We have been living for 50 years without Dr. Martin Luther King Jr., but not a moment has passed untouched by his lasting wisdom and propensity for peace and justice. Dr. King showed great appreciation and admiration for the college students that helped propel the Civil Rights Movement. He was also successful in tapping into the energy and fervor of youth. He told students at Howard University to, ‘Remember Who You Are!!’ and challenged Barratt Junior High School students to determine, ‘What is Your Life’s Blueprint.’  

In his speech, ‘The Modern Negro Activist,’ Dr. King celebrated students’ role in the civil rights struggle as it ‘spilled over the boundaries of the single issue of desegregation and encompassed questions of peace, civil liberties, capital punishment and others. It penetrated the ivy-covered walls of the traditional institutions as well as the glass and stainless-steel structures of the newly established colleges.’ It is through the intersectionality of causes that we can draw parallels to our own work today as SPLC on Campus clubs. As we work towards economic justice, racial justice, LGBTQ rights, immigrant rights, and voting rights; we realize the profundity of King’s words that ‘injustice anywhere is a threat to justice everywhere.’ 

‘I say to you, my young friends, doors are opening to you—doors of opportunities that were not open to your mothers and your fathers – and the great challenge facing you is to be ready to face these doors as they open.’  

- Dr. Martin Luther King Jr. speaking to Barratt Junior High School in Philadelphia on October 26, 1967

The student activists before you embraced this challenge and participated in sit-in’s, walkouts, and Freedom Rides that garnered national attention, as a ‘revival of social awareness spread across campuses from Cambridge to California.’ 

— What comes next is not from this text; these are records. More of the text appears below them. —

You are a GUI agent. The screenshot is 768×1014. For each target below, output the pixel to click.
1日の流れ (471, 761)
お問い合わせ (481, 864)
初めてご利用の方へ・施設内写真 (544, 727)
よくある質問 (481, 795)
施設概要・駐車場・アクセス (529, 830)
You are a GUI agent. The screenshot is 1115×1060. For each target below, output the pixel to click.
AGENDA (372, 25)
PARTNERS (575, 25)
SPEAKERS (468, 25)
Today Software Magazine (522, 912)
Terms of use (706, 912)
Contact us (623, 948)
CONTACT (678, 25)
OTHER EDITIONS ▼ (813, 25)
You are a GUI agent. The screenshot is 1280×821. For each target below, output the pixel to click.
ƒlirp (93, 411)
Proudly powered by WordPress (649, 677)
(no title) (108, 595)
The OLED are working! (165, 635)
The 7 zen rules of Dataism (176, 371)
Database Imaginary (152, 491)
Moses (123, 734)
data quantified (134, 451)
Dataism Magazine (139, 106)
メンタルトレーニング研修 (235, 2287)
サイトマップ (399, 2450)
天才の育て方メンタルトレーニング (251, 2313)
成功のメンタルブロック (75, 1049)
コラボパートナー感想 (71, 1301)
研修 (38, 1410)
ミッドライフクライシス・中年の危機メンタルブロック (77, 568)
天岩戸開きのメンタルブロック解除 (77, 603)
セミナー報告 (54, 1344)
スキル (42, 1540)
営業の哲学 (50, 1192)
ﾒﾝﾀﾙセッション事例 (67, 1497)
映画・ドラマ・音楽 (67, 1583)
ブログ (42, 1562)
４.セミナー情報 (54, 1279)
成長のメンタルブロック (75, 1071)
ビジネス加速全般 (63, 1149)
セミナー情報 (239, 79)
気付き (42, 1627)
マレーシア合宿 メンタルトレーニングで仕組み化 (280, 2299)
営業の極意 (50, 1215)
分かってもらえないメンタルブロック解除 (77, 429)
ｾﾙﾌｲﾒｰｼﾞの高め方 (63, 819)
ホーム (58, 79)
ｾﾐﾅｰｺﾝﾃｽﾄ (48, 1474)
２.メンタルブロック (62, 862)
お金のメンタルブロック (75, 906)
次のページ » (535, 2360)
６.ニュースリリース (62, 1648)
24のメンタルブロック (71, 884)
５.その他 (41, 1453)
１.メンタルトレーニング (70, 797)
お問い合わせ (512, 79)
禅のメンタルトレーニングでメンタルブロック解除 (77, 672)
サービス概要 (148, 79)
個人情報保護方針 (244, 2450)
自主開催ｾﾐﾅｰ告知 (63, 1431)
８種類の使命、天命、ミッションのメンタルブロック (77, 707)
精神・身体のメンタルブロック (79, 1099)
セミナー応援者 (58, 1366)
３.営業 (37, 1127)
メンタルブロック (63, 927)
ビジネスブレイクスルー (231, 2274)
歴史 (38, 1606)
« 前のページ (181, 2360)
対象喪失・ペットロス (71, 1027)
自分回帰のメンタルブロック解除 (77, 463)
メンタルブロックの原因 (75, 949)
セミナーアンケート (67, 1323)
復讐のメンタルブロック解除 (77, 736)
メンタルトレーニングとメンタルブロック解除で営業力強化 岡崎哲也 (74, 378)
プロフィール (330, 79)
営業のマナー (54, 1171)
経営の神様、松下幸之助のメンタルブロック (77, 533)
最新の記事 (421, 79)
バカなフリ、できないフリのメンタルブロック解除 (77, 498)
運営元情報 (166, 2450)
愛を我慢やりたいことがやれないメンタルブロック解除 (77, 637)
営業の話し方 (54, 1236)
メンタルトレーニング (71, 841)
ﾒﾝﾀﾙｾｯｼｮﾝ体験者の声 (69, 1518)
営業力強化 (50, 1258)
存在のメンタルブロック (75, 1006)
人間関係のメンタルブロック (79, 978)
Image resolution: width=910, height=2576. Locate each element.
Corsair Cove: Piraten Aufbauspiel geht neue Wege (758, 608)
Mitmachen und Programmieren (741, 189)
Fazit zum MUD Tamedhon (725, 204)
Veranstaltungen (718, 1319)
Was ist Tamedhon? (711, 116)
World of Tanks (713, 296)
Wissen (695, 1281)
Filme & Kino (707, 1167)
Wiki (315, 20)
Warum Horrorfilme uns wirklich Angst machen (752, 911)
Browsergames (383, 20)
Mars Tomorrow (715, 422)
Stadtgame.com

Dr. King frequently spoke at colleges and universities and consistently expressed his gratitude and respect for educational institutions he visited. He expressed that ‘it is always a rich and rewarding experience to take a break from the day-to-day demands of our struggle for freedom and human dignity and discuss the issues involved in that struggle with college and university students.’ 

In expressing his enjoyment towards speaking with students, Dr. King reflected that ‘I happen to feel that dialogue is mighty good and something that we constantly need, and it’s always a great tragedy when a society seeks to live in monologue rather than in dialogue.’ 

So, as we reflect upon the profundity of this day in history, let us honor Dr. King by expanding the boundaries of dialogue with the hopes of fostering a more just world. Our team at SPLC on Campus encourages you to take inspiration from the words and actions of Dr. Martin Luther King Jr. while finding strength in your creativity to address the issues of our day.